Dopo tre anni e 600 milioni di dollari, ad Abu Dhabi si è conclusa la costruzione del più grande impianto di produzione di energia solare del mondo. Considerato che le sabbie su cui è appoggiato galleggiano su un mare di petrolio, il segnale è abbastanza forte. La struttura è in grado di fornire energia a migliaia di abitazioni facendo risparmiare all’ambiente circa 175000 tonnellate di CO2 l’anno (dato stimato).

In Italia l’impianto più grande è quello installato sui tetti della fiera di Rimini e alimenta parte del fabbisogno del quartiere espositivo.

Dal grandissimo al piccolissimo con una domanda che spesso mi sento rivolgere. Ma a una famiglia conviene sfruttare il sole? La primissima risposta non può che essere  un genericissimo “dipende”. Vanno piuttosto valutati con attenzione quali sono i parametri per l’efficienza di un micro impianto per la produzione di energia. Non c’è una unica formula ma una serie di elementi da prendere in considerazione (tra cui irraggiamento della zona, inclinazione della falda, restituzione ala rete, efficienza della progettazione, qualità delle struttura). Tutto concorre a influenzare il bilancio. In estrema, estremissima, sintesi, possiamo considerare che per la produzione di 3 Kw (dimensione familiare) servono circa 3500 euro che si recuperano in circa 6 anni in una fascia climatica tra Liguria e Toscana.
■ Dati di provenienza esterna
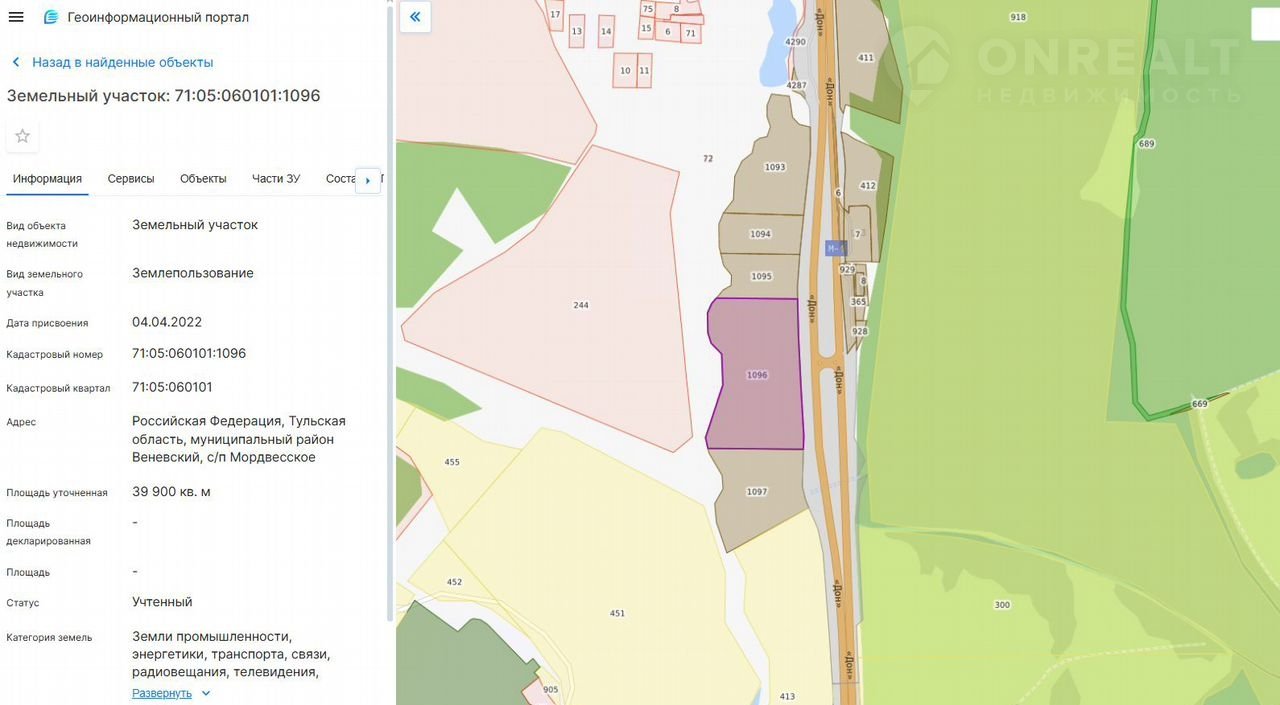The height and width of the screenshot is (705, 1280).
Task: Open Назад в найденные объекты link
Action: tap(122, 62)
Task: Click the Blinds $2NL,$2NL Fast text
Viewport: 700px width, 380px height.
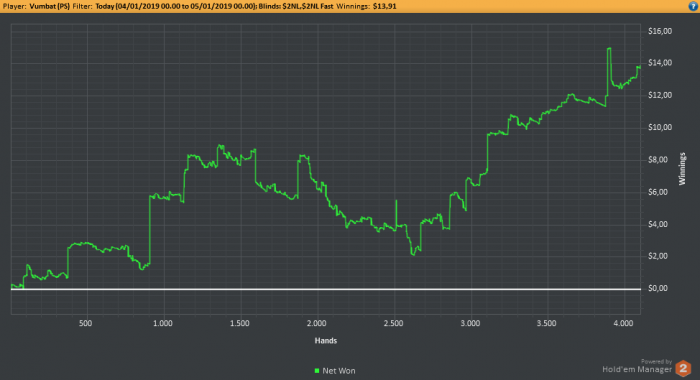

Diverso il caso per un impianto solare a vocazione termica (riscalda l’acqua) che è relativamente più semplice e a circolo chiuso. Permette di risparmiare immediatamente sui costi della produzione sanitaria.

Il mio punto di vista sulla verità: se interpellerete 10 tecnici diversi otterrete 10 risposte diverse. C’è però un elemento alla base di tutto: optare per la realizzazione di un impianto è fondamentalmente una scelta etica. Mettetevi il cuore in pace che prima o poi si ripaga, è solo questione di tempo. Il risparmiare emissioni nocive è il vero valore aggiunto. E per chi crede che il futuro della Terra non abbia prezzo, è questo l’importante.

La Svizzera senza mare ma con navi all’avanguardia

Gli svizzeri sembra che di navi se ne intendono davvero. Passi che non si affacciano sul mare ma hanno già vinto la Coppa America, da due anni detengono anche il primato della nave solare più grande. Il progetto è ambizioso.

La PlanetSolar Turanor, dopo aver circumnavigato la Terra spinta solo dal sole e dai 540 metri quadri di pannelli fotovoltaici, ora continuerà a navigare dedicandosi agli studi sull’ambiente.

Non sarà la soluzione definitiva per spostare le merci, i cui cargo richiedono molta più energia, ma è una dimostrazione che le tecnologie esistono e che un certo tipo di nautica come diporto e crociere potrebbe diventare un po’ più verde di quello che è.

In fondo, Darwin insegna che il coraggio di sperimentare è sempre apprezzato anche dalla natura.

L’invasione delle scatole vuote

Passo tra le macchine mentre pedalo verso la stazione.
Conto. Su 10 auto, la maggior parte grigie metallizzate o nere (dove è finita la creatività italiana?), 9 sono scatole che contengono una sola persona.
Questa potrebbe essere una soluzione: il car pooling. Tradotto per chi non mastica l’inglese, significa condividere l’auto approfittando del veicolo per puntare a una stessa tappa o destinazione.

Nessun oltranzismo: è ovvio che qualcuno non può davvero farne a meno, come è purtroppo un dato oggettivo che in Italia alcune zone non sono coperte dal servizio pubblico e scoraggiano ogni buona volontà. Senza esagerazione né in un senso né nell’altro, però, qualcosa in più potremmo fare. Basterebbe almeno provarci.